══ Document passage ══

As we enter the Fall wedding season many couples will choose to marry their partners or soul mates in ceremonies as simple as a backyard wedding or as grand as a private island with all the trimmings money can buy. Regardless of the size of the party attending or the price shelled out for the event, it is likely some sort of vows will be exchanged during the ceremony, especially if the marriage is religious in nature and performed by clergy.  A vow is a solemn oath or promise made declaring your commitment to remain faithful and at all times to be “all in” the relationship.  Some couples will choose to write their own vows while others will exchange the more common traditional vows.  But as people evolve during the course of their life, and all of us do to some extent,  those vows often become difficult to honor, especially in a world where lifelong commitment common to our parents generation have become somewhat relevant to more progressive ways of thinking.  So here is my humble advice to safeguard your marriage against the forces that would fight to it’s demise.

First, a wise Proverb cites that we should love the wife of our youth.  The gem of advise is priceless as it encourages us to at all times, and in all situations, good and bad,  remember the qualities that compelled us to enter into this marital commitment to begin with.  Our bodies age and we quickly lose our youthful attitude and appearace, but the mind is sharp and fully capable of recalling things like the first kiss, the first dance, that first flirting glance and the first “I love you”.  Like photos in an album, these mental images and recollections will serve as a constant reminder of the reasons you fell for, became engaged to and eventually married this special person.  Use these images at all times to strengthen your relationship when times and waters become troubled.

═══

• [Assignment]:
According to the passage on wedding vows, what is a vow? Rely only on the passage on wedding vows.

══ Provided data ══

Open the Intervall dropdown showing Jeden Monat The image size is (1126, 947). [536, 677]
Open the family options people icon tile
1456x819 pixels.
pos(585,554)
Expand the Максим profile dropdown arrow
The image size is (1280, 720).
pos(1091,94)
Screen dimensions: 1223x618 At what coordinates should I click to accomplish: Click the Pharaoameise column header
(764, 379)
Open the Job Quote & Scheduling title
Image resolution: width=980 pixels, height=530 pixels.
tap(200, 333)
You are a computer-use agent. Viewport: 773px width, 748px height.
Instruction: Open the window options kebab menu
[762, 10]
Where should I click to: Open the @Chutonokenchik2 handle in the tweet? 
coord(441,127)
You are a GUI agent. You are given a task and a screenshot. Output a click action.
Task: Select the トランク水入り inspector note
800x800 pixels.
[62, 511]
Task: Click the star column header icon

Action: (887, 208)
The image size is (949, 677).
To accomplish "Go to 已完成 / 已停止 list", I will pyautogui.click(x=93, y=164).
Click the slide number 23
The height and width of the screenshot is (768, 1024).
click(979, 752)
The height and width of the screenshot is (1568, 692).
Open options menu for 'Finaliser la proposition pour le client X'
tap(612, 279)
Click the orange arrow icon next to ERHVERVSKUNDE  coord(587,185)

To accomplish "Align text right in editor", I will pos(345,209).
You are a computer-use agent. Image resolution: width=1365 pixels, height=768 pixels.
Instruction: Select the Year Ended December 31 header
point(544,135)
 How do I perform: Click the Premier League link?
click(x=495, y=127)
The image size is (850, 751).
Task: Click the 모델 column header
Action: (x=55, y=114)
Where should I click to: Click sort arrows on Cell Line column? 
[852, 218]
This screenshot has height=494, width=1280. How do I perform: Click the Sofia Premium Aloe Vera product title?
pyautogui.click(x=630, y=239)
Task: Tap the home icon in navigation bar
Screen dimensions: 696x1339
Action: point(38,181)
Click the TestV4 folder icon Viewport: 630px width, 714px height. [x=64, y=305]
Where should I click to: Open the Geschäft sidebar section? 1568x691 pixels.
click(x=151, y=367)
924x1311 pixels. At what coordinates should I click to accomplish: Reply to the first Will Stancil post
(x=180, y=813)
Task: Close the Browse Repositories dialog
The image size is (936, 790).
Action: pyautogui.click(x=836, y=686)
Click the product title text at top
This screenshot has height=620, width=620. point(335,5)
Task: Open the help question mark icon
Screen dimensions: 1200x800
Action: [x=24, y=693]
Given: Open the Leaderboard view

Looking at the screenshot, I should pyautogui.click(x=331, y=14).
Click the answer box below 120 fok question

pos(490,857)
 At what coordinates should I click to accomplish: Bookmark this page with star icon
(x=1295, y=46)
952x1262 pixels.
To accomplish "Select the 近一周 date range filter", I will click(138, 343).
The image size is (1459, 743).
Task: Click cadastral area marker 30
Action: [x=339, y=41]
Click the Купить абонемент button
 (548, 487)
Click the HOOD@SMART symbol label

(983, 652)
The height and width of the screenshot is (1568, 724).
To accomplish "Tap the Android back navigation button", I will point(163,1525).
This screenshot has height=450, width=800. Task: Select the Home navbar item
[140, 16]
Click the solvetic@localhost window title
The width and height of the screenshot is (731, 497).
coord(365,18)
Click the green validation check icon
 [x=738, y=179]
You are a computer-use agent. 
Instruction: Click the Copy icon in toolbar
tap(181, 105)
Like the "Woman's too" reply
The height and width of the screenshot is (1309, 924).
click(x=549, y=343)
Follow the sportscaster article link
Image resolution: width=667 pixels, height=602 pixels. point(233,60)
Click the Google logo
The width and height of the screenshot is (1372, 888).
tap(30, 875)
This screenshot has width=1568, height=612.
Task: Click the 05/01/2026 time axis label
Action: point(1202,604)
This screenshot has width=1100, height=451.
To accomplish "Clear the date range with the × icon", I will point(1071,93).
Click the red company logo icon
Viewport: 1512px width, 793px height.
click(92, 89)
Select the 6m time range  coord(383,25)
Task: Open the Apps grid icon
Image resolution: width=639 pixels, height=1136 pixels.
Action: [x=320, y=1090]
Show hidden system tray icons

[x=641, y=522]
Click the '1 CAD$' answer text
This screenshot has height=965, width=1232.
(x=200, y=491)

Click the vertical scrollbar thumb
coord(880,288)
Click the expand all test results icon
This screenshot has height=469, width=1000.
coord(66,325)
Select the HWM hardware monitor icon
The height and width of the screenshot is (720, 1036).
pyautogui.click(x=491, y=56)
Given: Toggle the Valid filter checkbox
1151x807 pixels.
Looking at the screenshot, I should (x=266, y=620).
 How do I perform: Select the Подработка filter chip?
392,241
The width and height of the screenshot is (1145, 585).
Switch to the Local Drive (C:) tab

═══

• [Written answer]:
A vow is a solemn oath or promise declaring your commitment to remain faithful and at all times to be "all in" the relationship.